------ Entries provided

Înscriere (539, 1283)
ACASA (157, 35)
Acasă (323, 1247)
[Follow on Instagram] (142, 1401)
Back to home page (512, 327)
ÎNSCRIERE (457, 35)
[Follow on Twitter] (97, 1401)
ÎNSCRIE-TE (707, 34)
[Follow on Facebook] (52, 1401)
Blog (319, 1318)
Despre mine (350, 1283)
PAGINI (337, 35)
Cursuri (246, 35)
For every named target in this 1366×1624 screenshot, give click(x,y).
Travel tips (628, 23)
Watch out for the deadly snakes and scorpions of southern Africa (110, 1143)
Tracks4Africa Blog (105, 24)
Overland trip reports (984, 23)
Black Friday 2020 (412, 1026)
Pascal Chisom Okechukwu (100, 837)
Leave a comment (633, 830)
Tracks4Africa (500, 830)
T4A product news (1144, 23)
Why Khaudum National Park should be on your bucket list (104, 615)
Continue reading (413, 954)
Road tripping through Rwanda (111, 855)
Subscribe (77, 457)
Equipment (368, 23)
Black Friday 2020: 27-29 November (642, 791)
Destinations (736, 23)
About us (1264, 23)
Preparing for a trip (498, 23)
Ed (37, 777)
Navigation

------------

◆ Problem description ◆
Without changing a single character, write out all of the entries.

◆ Task response ◆
Înscriere (539, 1283)
ACASA (157, 35)
Acasă (323, 1247)
[Follow on Instagram] (142, 1401)
Back to home page (512, 327)
ÎNSCRIERE (457, 35)
[Follow on Twitter] (97, 1401)
ÎNSCRIE-TE (707, 34)
[Follow on Facebook] (52, 1401)
Blog (319, 1318)
Despre mine (350, 1283)
PAGINI (337, 35)
Cursuri (246, 35)
For every named target in this 1366×1624 screenshot, give click(x,y).
Travel tips (628, 23)
Watch out for the deadly snakes and scorpions of southern Africa (110, 1143)
Tracks4Africa Blog (105, 24)
Overland trip reports (984, 23)
Black Friday 2020 (412, 1026)
Pascal Chisom Okechukwu (100, 837)
Leave a comment (633, 830)
Tracks4Africa (500, 830)
T4A product news (1144, 23)
Why Khaudum National Park should be on your bucket list (104, 615)
Continue reading (413, 954)
Road tripping through Rwanda (111, 855)
Subscribe (77, 457)
Equipment (368, 23)
Black Friday 2020: 27-29 November (642, 791)
Destinations (736, 23)
About us (1264, 23)
Preparing for a trip (498, 23)
Ed (37, 777)
Navigation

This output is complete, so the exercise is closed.